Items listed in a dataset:
• • •

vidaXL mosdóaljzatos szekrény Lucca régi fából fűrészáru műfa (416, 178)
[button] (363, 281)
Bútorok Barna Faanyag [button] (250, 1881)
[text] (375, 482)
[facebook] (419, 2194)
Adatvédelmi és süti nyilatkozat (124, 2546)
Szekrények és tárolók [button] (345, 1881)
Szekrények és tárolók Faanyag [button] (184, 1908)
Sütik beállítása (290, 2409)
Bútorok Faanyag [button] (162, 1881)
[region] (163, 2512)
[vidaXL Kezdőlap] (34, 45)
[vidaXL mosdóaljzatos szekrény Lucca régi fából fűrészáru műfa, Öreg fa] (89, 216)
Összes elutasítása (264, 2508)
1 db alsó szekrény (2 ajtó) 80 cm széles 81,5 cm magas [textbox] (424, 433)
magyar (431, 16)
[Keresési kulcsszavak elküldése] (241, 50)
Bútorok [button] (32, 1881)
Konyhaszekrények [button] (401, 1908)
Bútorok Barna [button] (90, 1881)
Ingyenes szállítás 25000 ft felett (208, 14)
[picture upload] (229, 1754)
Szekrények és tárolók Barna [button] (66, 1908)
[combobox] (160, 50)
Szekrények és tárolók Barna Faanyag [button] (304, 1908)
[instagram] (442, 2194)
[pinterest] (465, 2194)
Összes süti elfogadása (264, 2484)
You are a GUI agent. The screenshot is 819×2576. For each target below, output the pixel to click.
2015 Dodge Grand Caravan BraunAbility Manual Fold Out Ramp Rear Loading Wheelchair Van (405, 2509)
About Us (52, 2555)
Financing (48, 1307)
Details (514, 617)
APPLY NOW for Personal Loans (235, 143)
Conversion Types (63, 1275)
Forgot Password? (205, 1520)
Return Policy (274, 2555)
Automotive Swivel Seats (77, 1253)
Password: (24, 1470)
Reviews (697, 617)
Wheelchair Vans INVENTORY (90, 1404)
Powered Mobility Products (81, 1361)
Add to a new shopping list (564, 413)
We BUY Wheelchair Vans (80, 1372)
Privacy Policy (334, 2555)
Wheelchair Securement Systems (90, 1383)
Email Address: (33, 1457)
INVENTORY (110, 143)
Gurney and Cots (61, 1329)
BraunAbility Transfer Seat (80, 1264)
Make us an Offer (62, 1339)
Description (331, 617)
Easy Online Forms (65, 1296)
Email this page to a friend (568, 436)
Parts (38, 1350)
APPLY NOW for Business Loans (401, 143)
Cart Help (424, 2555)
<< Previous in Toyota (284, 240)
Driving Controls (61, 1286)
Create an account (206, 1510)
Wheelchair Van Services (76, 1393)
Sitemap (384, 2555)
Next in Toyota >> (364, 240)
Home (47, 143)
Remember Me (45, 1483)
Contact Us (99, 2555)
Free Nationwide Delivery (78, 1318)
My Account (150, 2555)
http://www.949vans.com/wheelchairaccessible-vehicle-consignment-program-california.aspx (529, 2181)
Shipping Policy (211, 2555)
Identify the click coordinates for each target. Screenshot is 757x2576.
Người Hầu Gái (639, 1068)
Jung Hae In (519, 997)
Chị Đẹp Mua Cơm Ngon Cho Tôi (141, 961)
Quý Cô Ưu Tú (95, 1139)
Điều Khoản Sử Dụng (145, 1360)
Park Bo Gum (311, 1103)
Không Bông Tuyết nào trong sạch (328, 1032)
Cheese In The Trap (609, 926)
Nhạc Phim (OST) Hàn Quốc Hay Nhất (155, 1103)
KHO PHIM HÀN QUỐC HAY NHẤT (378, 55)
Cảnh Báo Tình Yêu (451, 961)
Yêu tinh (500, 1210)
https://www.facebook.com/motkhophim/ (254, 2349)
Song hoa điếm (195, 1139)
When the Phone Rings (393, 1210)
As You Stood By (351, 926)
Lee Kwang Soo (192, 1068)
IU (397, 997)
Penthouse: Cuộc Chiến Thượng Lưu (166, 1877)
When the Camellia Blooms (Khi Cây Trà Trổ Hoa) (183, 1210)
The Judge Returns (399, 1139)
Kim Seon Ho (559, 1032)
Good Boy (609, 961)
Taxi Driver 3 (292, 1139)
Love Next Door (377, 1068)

• • •

What you will do: With "Lucca" as the word to match, copy each line of the records that has it.

Output for this exercise:
vidaXL mosdóaljzatos szekrény Lucca régi fából fűrészáru műfa (416, 178)
[vidaXL mosdóaljzatos szekrény Lucca régi fából fűrészáru műfa, Öreg fa] (89, 216)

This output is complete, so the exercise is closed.